On Wednesday, Trump’s former lawyer Michael Cohen was tested for around two hours before the grand jury and told the Guardian that he provided the most complete account of the hush money scheme. He added that every juror asked a question, which suggested a particularly engaged grand jury.
That is a typical sign for prosecutors as they weigh potential charges, legal experts say, because it could indicate the grand jury found him to be a compelling witness – and a jury at an eventual trial might be similarly convinced.
Cohen is the crucial witness because he made the $130,000 payment to Daniels in late October 2016, buying her silence about the story of an affair with Trump. Trump later reimbursed him as president, through monthly $35,000 checks from his personal checking account, and Cohen pleaded guilty in 2018 to federal charges involving the hush money.
The district attorney’s case is likely to focus on how Trump and the Trump Organization handled the reimbursement. According to court filings in the federal case, the Trump Organization falsely recorded the payments as legal expenses, referencing a legal retainer with Cohen that did not exist.
Falsifying business records can be a misdemeanor in New York. But it can rise to a felony if the prosecutors can show beyond a reasonable doubt that a defendant’s “intent to defraud” included an effort to commit or conceal a second crime.
What is unclear in this investigation is the potential second crime, though Bragg could tie the falsification to a violation of state election law, arguing the payment to Daniels was an illicit contribution to the Trump campaign, gave Daniels the money stifled and helped his campaign.

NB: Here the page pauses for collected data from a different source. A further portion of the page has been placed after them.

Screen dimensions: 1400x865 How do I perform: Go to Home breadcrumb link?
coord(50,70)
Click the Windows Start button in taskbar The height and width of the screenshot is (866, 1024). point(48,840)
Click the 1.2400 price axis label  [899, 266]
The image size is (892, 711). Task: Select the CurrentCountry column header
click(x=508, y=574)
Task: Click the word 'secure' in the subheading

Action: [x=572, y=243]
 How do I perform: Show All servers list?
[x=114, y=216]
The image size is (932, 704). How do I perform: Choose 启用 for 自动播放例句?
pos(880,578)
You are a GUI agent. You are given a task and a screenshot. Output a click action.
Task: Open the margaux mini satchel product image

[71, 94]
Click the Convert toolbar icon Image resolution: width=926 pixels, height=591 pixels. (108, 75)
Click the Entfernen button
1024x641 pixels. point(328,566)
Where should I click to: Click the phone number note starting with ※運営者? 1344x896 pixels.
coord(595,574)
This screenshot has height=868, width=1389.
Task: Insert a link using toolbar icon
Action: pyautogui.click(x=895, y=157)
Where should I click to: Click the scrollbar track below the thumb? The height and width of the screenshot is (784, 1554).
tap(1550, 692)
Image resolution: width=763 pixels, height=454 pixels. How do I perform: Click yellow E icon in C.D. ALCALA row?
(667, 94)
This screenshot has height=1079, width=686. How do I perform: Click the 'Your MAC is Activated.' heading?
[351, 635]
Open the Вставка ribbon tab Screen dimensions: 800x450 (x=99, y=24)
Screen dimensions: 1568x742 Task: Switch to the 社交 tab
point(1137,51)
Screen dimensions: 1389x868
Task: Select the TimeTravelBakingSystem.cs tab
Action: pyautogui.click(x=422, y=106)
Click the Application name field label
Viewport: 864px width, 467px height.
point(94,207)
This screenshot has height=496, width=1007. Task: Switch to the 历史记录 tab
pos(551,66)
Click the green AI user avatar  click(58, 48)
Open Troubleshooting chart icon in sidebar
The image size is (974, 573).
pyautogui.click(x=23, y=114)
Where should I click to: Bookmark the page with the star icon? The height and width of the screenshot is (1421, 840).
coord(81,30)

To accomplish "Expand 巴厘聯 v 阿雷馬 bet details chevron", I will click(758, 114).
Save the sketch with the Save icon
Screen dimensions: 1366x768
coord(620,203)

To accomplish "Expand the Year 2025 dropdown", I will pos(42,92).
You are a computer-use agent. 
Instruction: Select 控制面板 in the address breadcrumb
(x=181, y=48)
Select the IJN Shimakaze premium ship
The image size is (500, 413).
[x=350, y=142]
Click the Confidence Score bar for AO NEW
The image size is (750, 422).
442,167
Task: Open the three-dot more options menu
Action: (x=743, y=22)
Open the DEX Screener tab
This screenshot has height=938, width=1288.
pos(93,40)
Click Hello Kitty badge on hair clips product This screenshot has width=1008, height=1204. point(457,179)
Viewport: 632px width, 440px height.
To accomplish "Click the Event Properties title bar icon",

Also on Wednesday, Daniels herself met with the district attorney’s office at their request, her lawyer said in a tweet. Daniels responded to questions, he said, “and has agreed to make himself available as a witness, or for further inquiry if needed”.
The district attorney’s office has questioned at least seven other people before the grand jury and Cohen was expected to be one of the final witnesses to make an appearance. Trump was also recently invited to testify, but his legal team is understood to have declined the offer.
The recent moves by the district attorney suggest criminal charges against Trump could be imminent. It would be rare for a prosecutor to question essentially every relevant witness in a high-profile white-collar criminal case and ultimately decline to seek an indictment.